Acute coronary syndromes may cover a spectrum of unstable coronary artery and may result from an unexpected blockage in a coronary artery. Experts share that patients with acute syndromes previously treated with anticoagulant fondaparinux who underwent a coronary procedure and received a lower dose of the anticoagulant heparin during the process did not have a lowered rate of bleeding and vascular access site complications.
Prior analysis highlighted the use of unfractionated heparin as supplemental therapy during percutaneous coronary intervention for patients with non-ST segment elevation acute coronary syndromes who were seemingly treated with fondaparinux and undergoing PCI. However, background information suggests that there is disagreement on the appropriate range of dosing of heparin during PCI for these patients.
“The optimal dosing of unfractionated heparin should maintain the safety profile of fondaparinux but achieve adequate antithrombin effect to prevent catheter thrombus,” the authors share.
Experts examined the safety of two dose regimens of adjunctive intravenous unfractionated heparin during PCI in high-risk patients. The trial enlisted around 179 hospitals in 18 countries and involved 2,026 patients undergoing PCI within 72 hours, who were from a group of 3,235 high-risk patients with non-ST segment elevation acute coronary syndromes and were previously treated with fondaparinux, enrolled from February 2009 to March 2010. The individuals received either low-dose unfractionated heparin glycoprotein IIb-IIIa or standard-dose unfractionated heparin attuned by activated clotting time.
“The major bleeding events up to 30 days were similar between the low- and standard-dose groups (2.2 percent vs. 1.8 percent),” the researchers remark. “The secondary outcome of death, heart attack, or target vessel revascularization was similar, although nominally higher, in patients receiving low-dose vs. standard-dose unfractionated heparin (4.5 percent vs. 2.9 percent).”
Experts shared that the main composite outcome occurred in around 4.7 percent of the patients in the low-dose group and 5.8 percent in the standard-dose group. There was a non-significant boost in the secondary outcome reading at 5.8 percent in the low-dose group compared to 3.9 percent in the standard-dose group. Peri-PCI minor bleeding was apparently lesser in the low-dose group as against the standard-dose group.
“The finding that adding ACT-guided unfractionated heparin to fondaparinux while treating patients with acute coronary syndromes does not increase major bleeding is important in the context of modern PCI practice. Reducing bleeding is potentially important because several studies have suggested that moderate reductions in bleeding may lead to a reduction in longer term ischemic events, particularly mortality. In our study, there was no clinical benefit to using the experimental low-dose regimen, except for a reduction in minor bleeding alone (but not in the combination of major and minor bleeding),” the authors elucidate. “These findings support using the currently recommended standard ACT-guided dose of unfractionated heparin when performing PCI in patients with non-ST segment elevation acute coronary syndromes who are treated with fondaparinux.”

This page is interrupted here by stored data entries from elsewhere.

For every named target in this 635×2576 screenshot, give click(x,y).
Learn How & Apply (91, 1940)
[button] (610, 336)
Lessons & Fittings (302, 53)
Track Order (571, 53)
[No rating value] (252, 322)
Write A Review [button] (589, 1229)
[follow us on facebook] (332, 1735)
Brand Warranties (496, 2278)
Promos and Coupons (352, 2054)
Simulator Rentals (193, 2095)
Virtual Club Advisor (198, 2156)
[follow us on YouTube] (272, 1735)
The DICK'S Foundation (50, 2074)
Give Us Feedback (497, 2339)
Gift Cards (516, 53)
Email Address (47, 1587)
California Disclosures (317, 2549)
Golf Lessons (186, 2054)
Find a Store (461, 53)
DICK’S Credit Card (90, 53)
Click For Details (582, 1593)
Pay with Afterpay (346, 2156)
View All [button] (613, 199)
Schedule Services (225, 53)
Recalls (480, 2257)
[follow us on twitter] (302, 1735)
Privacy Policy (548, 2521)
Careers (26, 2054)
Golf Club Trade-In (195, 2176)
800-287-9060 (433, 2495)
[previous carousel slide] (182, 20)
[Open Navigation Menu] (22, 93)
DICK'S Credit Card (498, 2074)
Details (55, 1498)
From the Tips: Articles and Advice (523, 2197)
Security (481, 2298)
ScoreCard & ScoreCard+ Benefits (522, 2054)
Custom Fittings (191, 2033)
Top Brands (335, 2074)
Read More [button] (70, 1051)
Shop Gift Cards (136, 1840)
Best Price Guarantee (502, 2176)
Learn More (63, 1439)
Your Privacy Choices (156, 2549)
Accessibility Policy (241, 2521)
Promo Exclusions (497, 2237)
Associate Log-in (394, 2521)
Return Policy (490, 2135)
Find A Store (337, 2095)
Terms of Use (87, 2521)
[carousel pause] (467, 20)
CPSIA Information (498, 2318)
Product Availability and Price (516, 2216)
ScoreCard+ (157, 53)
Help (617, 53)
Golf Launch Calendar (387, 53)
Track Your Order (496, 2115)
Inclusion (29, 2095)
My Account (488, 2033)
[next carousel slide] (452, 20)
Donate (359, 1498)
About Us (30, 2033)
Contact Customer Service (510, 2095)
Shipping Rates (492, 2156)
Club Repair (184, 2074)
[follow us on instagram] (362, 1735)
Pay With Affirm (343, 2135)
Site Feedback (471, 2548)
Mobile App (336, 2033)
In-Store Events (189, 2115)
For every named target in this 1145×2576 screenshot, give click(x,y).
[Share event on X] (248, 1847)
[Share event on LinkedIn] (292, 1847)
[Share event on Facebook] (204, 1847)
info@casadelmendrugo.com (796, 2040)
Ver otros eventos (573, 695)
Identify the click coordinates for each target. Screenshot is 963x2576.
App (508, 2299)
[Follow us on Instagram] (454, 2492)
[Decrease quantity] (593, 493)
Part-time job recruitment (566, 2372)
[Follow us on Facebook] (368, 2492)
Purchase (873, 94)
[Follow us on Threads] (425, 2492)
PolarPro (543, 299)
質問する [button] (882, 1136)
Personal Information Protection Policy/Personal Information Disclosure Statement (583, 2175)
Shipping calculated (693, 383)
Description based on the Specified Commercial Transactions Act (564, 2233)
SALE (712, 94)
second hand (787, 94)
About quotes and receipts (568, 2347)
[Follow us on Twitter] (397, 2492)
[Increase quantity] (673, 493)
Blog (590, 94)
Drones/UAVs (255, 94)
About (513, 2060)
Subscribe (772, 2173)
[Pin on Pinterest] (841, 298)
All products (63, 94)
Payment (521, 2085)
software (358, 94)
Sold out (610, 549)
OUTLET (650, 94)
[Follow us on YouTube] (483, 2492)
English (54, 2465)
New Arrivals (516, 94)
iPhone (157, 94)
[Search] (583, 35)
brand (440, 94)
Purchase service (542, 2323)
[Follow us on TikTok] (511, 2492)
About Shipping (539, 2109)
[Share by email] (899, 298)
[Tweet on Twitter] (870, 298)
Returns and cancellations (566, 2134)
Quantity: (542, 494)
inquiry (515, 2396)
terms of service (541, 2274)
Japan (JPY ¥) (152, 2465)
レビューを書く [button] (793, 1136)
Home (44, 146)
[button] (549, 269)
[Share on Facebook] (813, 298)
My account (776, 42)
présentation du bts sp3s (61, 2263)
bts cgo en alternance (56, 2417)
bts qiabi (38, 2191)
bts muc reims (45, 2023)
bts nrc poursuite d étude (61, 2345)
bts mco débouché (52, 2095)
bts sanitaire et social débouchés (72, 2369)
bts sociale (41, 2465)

Scientists observed that thrombotic event were apparently not different between the treatment groups and they noticed catheter thrombosis in five cases in the low-dose group and 1 case in the standard dose group. The authors reveal that the main finding is that low fixed-dose heparin in supposedly not better than standard ACT-guided heparin dosing. This is in relation with preventing peri-PCI major bleeding or major vascular access site complications.
These findings will appear in the September 22 issue of JAMA.